The National Institute of Water and Atmospheric Research (Niwa) found that between 1977 to 2014, a third of the permanent snow and ice was lost from the Southern Alps – a dramatic decline that began accelerating rapidly in the last 15 years.

More recently the summer of 2017-2018 brought temperatures 3C warmer than average across New Zealand, shrinking some glaciers so much they all but disappeared.

 

 
 
 
 

 
 
 
 
 
 
 
 
 
 
 

A post shared by Google (@google)

 

Elsewhere artefacts long-entombed in the Italian Alps are being revealed as the ice melts, leading to the discovery of equipment left behind by soldiers camped out on the peaks during the first world war and a 5,300-year-old crime scene when the mummified body of Ötzi was found by hikers.

What has been a boon for archaeologists is also a symptom of the catastrophic threat caused by climate change.
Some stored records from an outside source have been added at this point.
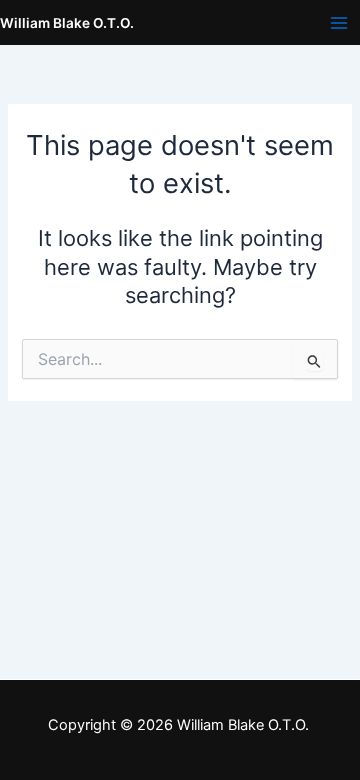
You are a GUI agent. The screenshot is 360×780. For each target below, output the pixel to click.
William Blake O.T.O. (67, 23)
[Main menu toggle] (339, 23)
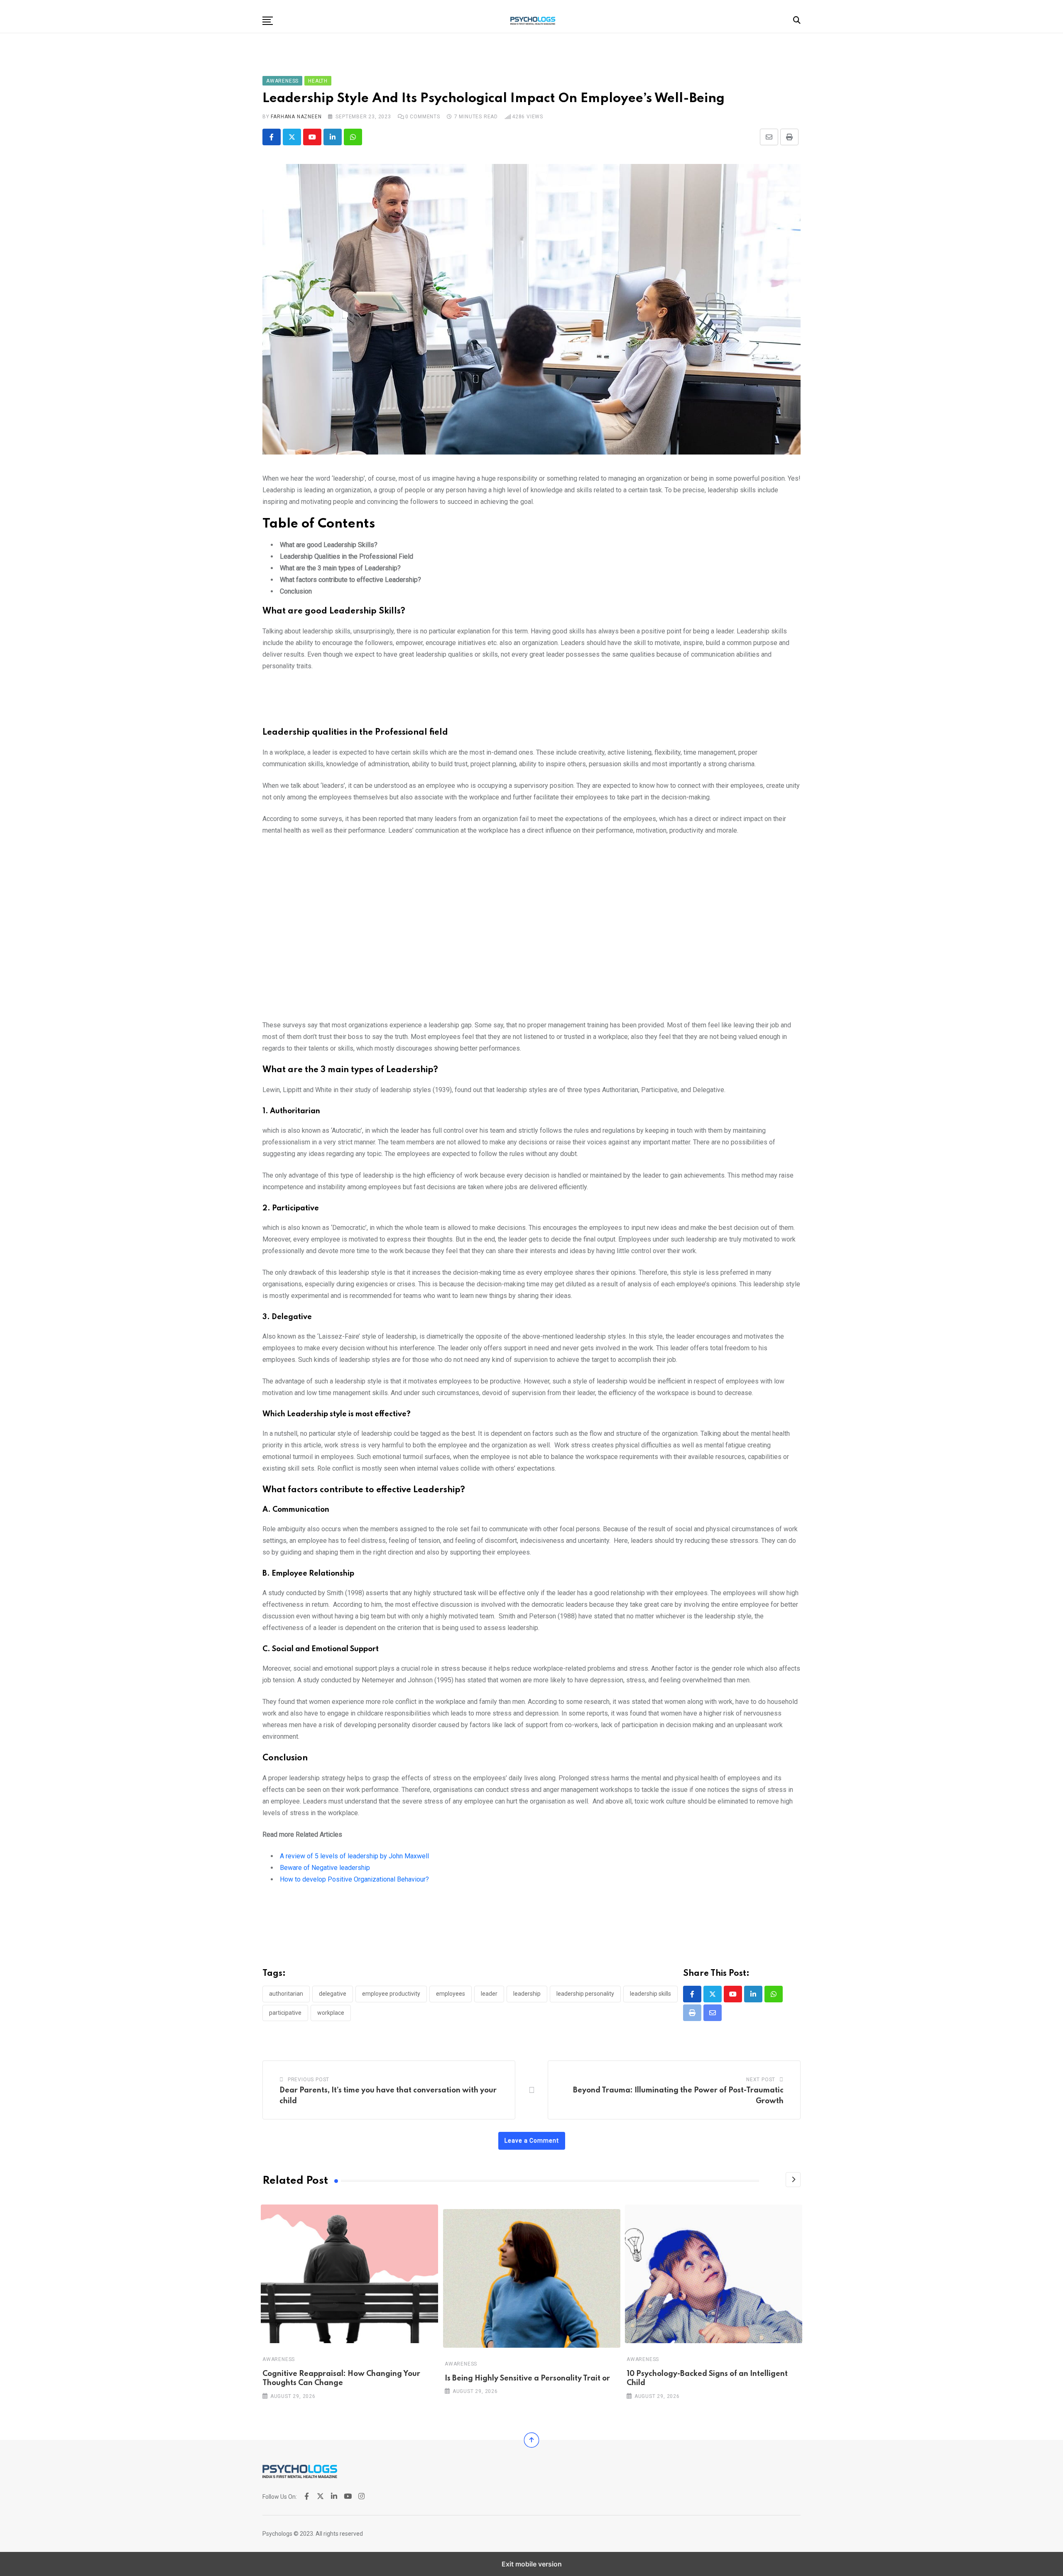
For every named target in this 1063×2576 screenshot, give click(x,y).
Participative (285, 2012)
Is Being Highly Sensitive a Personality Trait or (527, 2378)
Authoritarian (286, 1993)
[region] (531, 702)
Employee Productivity (391, 1993)
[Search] (797, 20)
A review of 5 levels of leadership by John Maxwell (354, 1856)
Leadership (527, 1993)
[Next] (793, 2179)
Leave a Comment (532, 2140)
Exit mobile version (532, 2564)
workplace (330, 2012)
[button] (267, 21)
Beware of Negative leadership (325, 1868)
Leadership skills (650, 1993)
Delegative (332, 1993)
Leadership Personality (585, 1993)
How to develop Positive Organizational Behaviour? (354, 1879)
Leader (489, 1993)
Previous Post (308, 2079)
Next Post (760, 2079)
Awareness (278, 2359)
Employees (450, 1993)
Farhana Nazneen (296, 117)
Forni, one of Italy’s largest valley glaciers, has retreated 800 metres within the past 30 years and 1.2 miles (2km) over the past century.

The images contrast with the positive note struck with the animation published for Earth Day 2021, which the company said was designed to “encourage everyone to find one small act they can do to restore our Earth”.

Hughes said the confronting images published in 2022 may be a response to the IPCC26 report and were important for raising awareness.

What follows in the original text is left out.